Pointing data for screenshots

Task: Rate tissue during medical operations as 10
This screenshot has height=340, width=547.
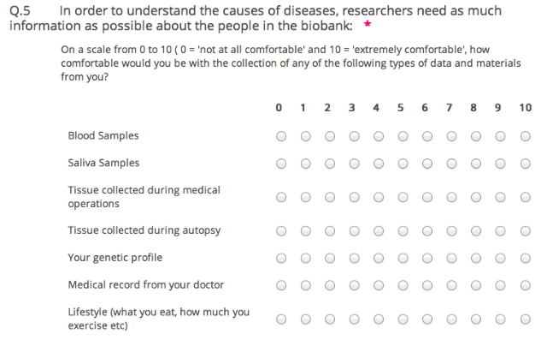Action: point(526,198)
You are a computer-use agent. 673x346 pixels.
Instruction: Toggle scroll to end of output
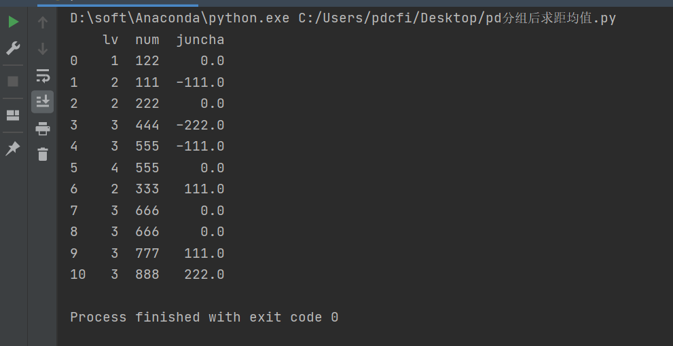43,102
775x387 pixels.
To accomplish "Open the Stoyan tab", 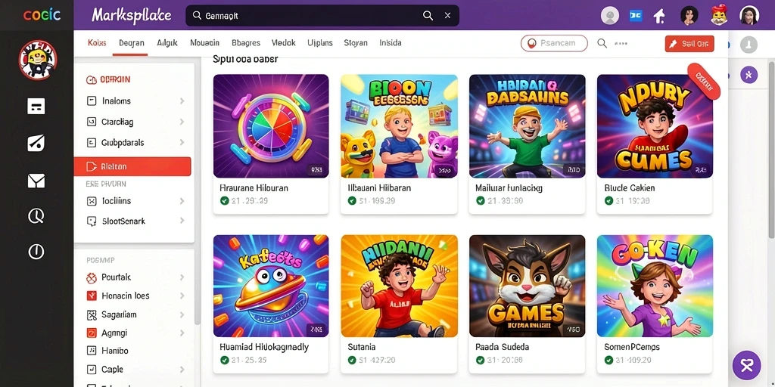I will click(356, 43).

TASK REQUIREMENTS
Find each line in the data above that contains the word "pixels", and copy those lines out.

CORRECT OUTPUT
You are a computer-use agent. 673x346 pixels.
775x387 pixels.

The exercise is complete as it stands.